ENTRIES SHOWN:
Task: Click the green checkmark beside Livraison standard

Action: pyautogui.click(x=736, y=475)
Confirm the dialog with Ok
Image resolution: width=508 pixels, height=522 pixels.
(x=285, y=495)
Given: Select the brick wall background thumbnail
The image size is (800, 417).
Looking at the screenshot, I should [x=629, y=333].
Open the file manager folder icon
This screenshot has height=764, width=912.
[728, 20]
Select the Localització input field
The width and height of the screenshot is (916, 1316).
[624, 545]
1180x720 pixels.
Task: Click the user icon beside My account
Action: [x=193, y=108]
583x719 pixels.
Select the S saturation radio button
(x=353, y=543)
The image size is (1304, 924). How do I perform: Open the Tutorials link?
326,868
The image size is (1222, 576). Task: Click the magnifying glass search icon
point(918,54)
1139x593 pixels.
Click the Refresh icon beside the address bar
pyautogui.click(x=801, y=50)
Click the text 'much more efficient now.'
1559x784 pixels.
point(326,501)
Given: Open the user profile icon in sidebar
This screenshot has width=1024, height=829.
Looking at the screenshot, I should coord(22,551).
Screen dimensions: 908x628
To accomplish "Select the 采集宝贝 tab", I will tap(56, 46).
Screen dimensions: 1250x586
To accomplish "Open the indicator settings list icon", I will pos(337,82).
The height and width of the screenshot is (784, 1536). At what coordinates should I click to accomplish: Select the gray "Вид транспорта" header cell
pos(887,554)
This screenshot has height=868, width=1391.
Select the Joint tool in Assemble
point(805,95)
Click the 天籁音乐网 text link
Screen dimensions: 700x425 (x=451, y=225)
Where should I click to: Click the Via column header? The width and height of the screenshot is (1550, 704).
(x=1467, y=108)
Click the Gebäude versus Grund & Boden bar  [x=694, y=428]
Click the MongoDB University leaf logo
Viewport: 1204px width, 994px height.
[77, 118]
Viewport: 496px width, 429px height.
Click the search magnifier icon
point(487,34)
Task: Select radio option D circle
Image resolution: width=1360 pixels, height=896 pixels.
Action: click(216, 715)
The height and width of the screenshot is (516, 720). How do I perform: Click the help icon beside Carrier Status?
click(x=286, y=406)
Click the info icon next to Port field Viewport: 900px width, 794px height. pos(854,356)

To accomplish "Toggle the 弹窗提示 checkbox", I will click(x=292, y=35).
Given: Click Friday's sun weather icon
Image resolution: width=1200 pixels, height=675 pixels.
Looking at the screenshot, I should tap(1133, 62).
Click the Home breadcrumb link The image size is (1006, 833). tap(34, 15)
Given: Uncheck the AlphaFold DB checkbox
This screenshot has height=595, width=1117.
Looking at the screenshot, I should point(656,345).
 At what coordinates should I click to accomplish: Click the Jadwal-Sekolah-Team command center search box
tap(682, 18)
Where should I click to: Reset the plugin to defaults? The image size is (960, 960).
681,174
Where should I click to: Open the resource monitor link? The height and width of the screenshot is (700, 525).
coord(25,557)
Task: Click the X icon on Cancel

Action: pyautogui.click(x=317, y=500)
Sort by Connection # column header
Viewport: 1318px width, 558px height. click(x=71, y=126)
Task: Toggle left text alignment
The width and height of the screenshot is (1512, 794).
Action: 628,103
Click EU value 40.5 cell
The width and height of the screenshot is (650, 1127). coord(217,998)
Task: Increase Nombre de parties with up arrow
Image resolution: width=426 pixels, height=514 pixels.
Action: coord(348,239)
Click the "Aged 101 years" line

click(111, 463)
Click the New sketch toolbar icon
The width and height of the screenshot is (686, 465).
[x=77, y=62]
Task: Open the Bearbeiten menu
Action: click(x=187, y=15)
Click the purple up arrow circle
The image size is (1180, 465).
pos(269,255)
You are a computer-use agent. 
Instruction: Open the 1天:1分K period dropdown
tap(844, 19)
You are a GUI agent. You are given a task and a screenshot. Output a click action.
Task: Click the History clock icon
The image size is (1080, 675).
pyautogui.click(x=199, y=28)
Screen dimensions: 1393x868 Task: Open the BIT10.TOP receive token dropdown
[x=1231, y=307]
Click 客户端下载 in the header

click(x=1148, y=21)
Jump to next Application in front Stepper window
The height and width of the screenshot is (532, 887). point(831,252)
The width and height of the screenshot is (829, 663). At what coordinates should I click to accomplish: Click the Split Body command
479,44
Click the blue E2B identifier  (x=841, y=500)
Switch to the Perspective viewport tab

WHAT YOU NEED TO DO: Return the material in full. Each line must match.

TASK RESULT:
Task: Click the green checkmark beside Livraison standard

Action: pyautogui.click(x=736, y=475)
Confirm the dialog with Ok
Image resolution: width=508 pixels, height=522 pixels.
(x=285, y=495)
Given: Select the brick wall background thumbnail
The image size is (800, 417).
Looking at the screenshot, I should [x=629, y=333].
Open the file manager folder icon
This screenshot has height=764, width=912.
[728, 20]
Select the Localització input field
The width and height of the screenshot is (916, 1316).
[624, 545]
1180x720 pixels.
Task: Click the user icon beside My account
Action: [x=193, y=108]
583x719 pixels.
Select the S saturation radio button
(x=353, y=543)
The image size is (1304, 924). How do I perform: Open the Tutorials link?
326,868
The image size is (1222, 576). Task: Click the magnifying glass search icon
point(918,54)
1139x593 pixels.
Click the Refresh icon beside the address bar
pyautogui.click(x=801, y=50)
Click the text 'much more efficient now.'
1559x784 pixels.
point(326,501)
Given: Open the user profile icon in sidebar
This screenshot has width=1024, height=829.
Looking at the screenshot, I should coord(22,551).
Screen dimensions: 908x628
To accomplish "Select the 采集宝贝 tab", I will tap(56, 46).
Screen dimensions: 1250x586
To accomplish "Open the indicator settings list icon", I will pos(337,82).
The height and width of the screenshot is (784, 1536). At what coordinates should I click to accomplish: Select the gray "Вид транспорта" header cell
pos(887,554)
This screenshot has height=868, width=1391.
Select the Joint tool in Assemble
point(805,95)
Click the 天籁音乐网 text link
Screen dimensions: 700x425 (x=451, y=225)
Where should I click to: Click the Via column header? The width and height of the screenshot is (1550, 704).
(x=1467, y=108)
Click the Gebäude versus Grund & Boden bar  [x=694, y=428]
Click the MongoDB University leaf logo
Viewport: 1204px width, 994px height.
[77, 118]
Viewport: 496px width, 429px height.
Click the search magnifier icon
point(487,34)
Task: Select radio option D circle
Image resolution: width=1360 pixels, height=896 pixels.
Action: click(216, 715)
The height and width of the screenshot is (516, 720). How do I perform: Click the help icon beside Carrier Status?
click(x=286, y=406)
Click the info icon next to Port field Viewport: 900px width, 794px height. pos(854,356)

To accomplish "Toggle the 弹窗提示 checkbox", I will click(x=292, y=35).
Given: Click Friday's sun weather icon
Image resolution: width=1200 pixels, height=675 pixels.
Looking at the screenshot, I should tap(1133, 62).
Click the Home breadcrumb link The image size is (1006, 833). tap(34, 15)
Given: Uncheck the AlphaFold DB checkbox
This screenshot has height=595, width=1117.
Looking at the screenshot, I should point(656,345).
 At what coordinates should I click to accomplish: Click the Jadwal-Sekolah-Team command center search box
tap(682, 18)
Where should I click to: Reset the plugin to defaults? The image size is (960, 960).
681,174
Where should I click to: Open the resource monitor link? The height and width of the screenshot is (700, 525).
coord(25,557)
Task: Click the X icon on Cancel

Action: pyautogui.click(x=317, y=500)
Sort by Connection # column header
Viewport: 1318px width, 558px height. click(x=71, y=126)
Task: Toggle left text alignment
The width and height of the screenshot is (1512, 794).
Action: 628,103
Click EU value 40.5 cell
The width and height of the screenshot is (650, 1127). coord(217,998)
Task: Increase Nombre de parties with up arrow
Image resolution: width=426 pixels, height=514 pixels.
Action: coord(348,239)
Click the "Aged 101 years" line

click(111, 463)
Click the New sketch toolbar icon
The width and height of the screenshot is (686, 465).
[x=77, y=62]
Task: Open the Bearbeiten menu
Action: click(x=187, y=15)
Click the purple up arrow circle
The image size is (1180, 465).
pos(269,255)
You are a computer-use agent. 
Instruction: Open the 1天:1分K period dropdown
tap(844, 19)
You are a GUI agent. You are given a task and a screenshot. Output a click action.
Task: Click the History clock icon
The image size is (1080, 675).
pyautogui.click(x=199, y=28)
Screen dimensions: 1393x868 Task: Open the BIT10.TOP receive token dropdown
[x=1231, y=307]
Click 客户端下载 in the header

click(x=1148, y=21)
Jump to next Application in front Stepper window
The height and width of the screenshot is (532, 887). point(831,252)
The width and height of the screenshot is (829, 663). At what coordinates should I click to accomplish: Click the Split Body command
479,44
Click the blue E2B identifier  (x=841, y=500)
Switch to the Perspective viewport tab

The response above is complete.